Some extremely committed and brilliant people in technical matters (Mike Hodnick) have really supported me in solving doubts and understanding Tidal better, also you learn a lot from the questions of others and from all the deductions that can come out when answering these questions.
Sharing music from different parts of the world makes you understand the sound and music panorama more deeply, how these artists use the same functions to create completely different realities and sound personalities.
How does Tidal compare to other music-making activities/software you have engaged with?
Contrary to what you might think, for me Tidal is extremely friendly and when you go deeper, it becomes more abstract and free than other softwares that I really love and use to compose and generate sounds.
Now Tidal has become a place where I can experiment, improvise live and also compose, the latter perhaps in a not so orderly way, not because it’s not possible, but because it’s so free that you create your own rules.
How approachable do you find the Tidal community/communities, do you think there is a language/cultural barrier and/or do you think there are separate communities growing around Spanish language and/or locality in Mexico/America?
If your knowledge of programming and English is poor, at first it can be very confusing, this is my case, but the same programming has made me want to acquire a higher level of English in order to understand Tidal better.
I think that with the existence of translate tools the barriers are becoming smaller when there is an intrinsic interest, I would like in the near future to be able to translate and give workshops in which Tidal can be understood in Spanish very clearly if the level of English of the people concerned actually represents a barrier to delve into it.
There are people in Mexico and Colombia developing their own live coding languages and in general are very willing to share their knowledge and experience, in SuperCollider mostly.
How does Tidal influence your work, when you are using it do you feel like you are composing, improvising, exploring?
I think all three, in my process the experimentation begins in the pursuit of understanding, also trying to find how I want to sound.

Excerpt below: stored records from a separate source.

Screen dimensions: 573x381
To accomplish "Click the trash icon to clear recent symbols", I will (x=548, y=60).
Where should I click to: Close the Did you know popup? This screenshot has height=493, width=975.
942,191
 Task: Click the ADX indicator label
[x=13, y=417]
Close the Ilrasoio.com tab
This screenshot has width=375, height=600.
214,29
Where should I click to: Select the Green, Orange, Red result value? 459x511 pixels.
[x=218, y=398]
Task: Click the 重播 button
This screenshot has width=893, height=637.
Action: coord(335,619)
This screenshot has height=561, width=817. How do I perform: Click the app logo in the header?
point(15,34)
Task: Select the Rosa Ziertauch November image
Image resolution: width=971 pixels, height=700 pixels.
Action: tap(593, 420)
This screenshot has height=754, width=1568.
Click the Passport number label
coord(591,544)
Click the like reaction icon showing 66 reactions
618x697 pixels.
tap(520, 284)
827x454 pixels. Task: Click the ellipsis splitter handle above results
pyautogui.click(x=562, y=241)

After mixing sounds and beginning to compose patterns improvisation is extremely easy and natural in Tidal, when you begin to listen and you propose to direct the sounds and rhythmic complexities or textures is where the composition process begins.
What do you think Tidal is?
For me it is the music of the future, not only in Tidal, it’s algorithmic music itself, but without doubt Tidal has achieved many things in terms of simplification thanks to functional programming, allowing it to go far when it comes to live coding and improvisation in a few lines.
I would like Tidal have more things, but I know that it is the beginning of something tremendous, that allows us to take sound to places uncommon and to transgress the motricity in the music. It’s that search of sounds that seem impossible and are only possible in the computer, Tidal allows you to find an unimaginable panorama of combinations.
I think I have explored little and I always want to know more and especially ask myself questions about whether it is possible that what’s in my mind musically can translate into a reality .
and always surprises me and leads me to take all sorts of decisions.